- **The data**

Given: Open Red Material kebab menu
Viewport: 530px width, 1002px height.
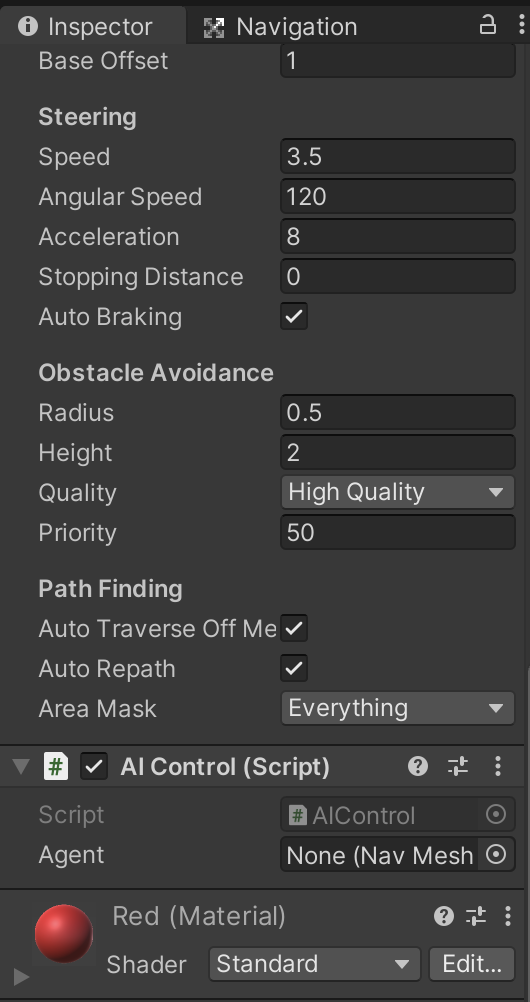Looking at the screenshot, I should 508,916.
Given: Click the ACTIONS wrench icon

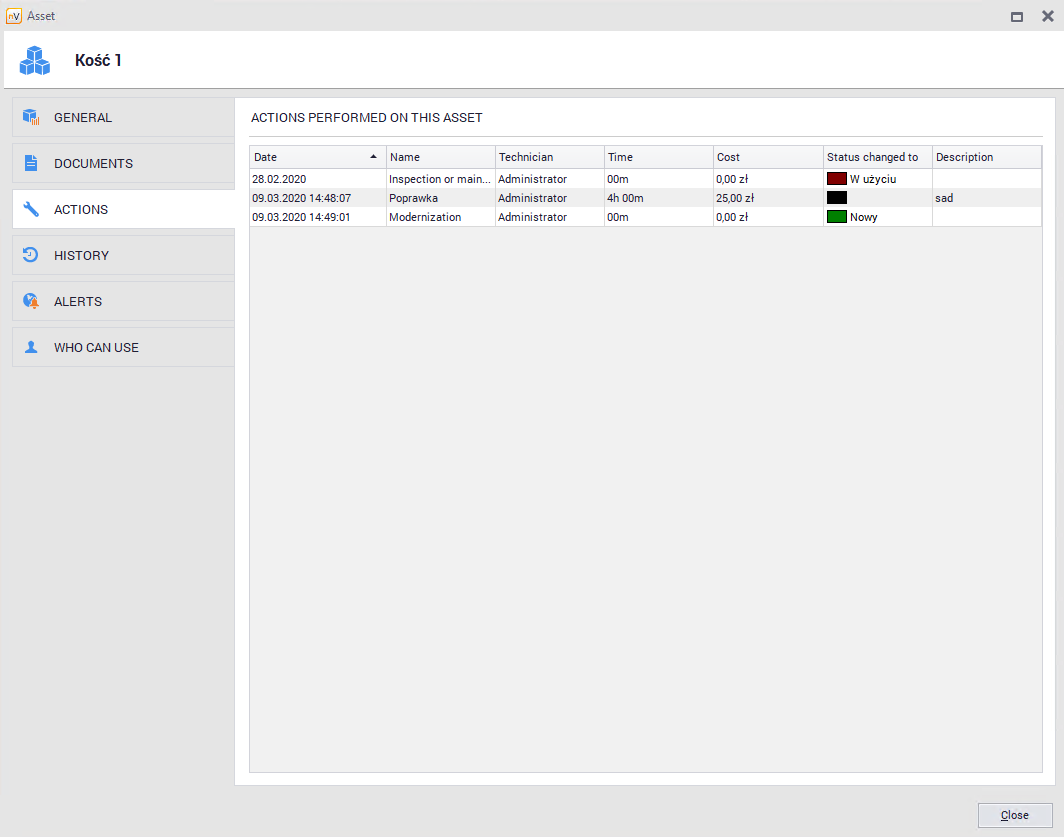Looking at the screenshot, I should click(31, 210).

- **Exercise directions**
What is needed is a word-for-word copy of the data, minus its pictures.

- **Response**
Given: Open Red Material kebab menu
Viewport: 530px width, 1002px height.
Looking at the screenshot, I should 508,916.
Given: Click the ACTIONS wrench icon

Looking at the screenshot, I should click(31, 210).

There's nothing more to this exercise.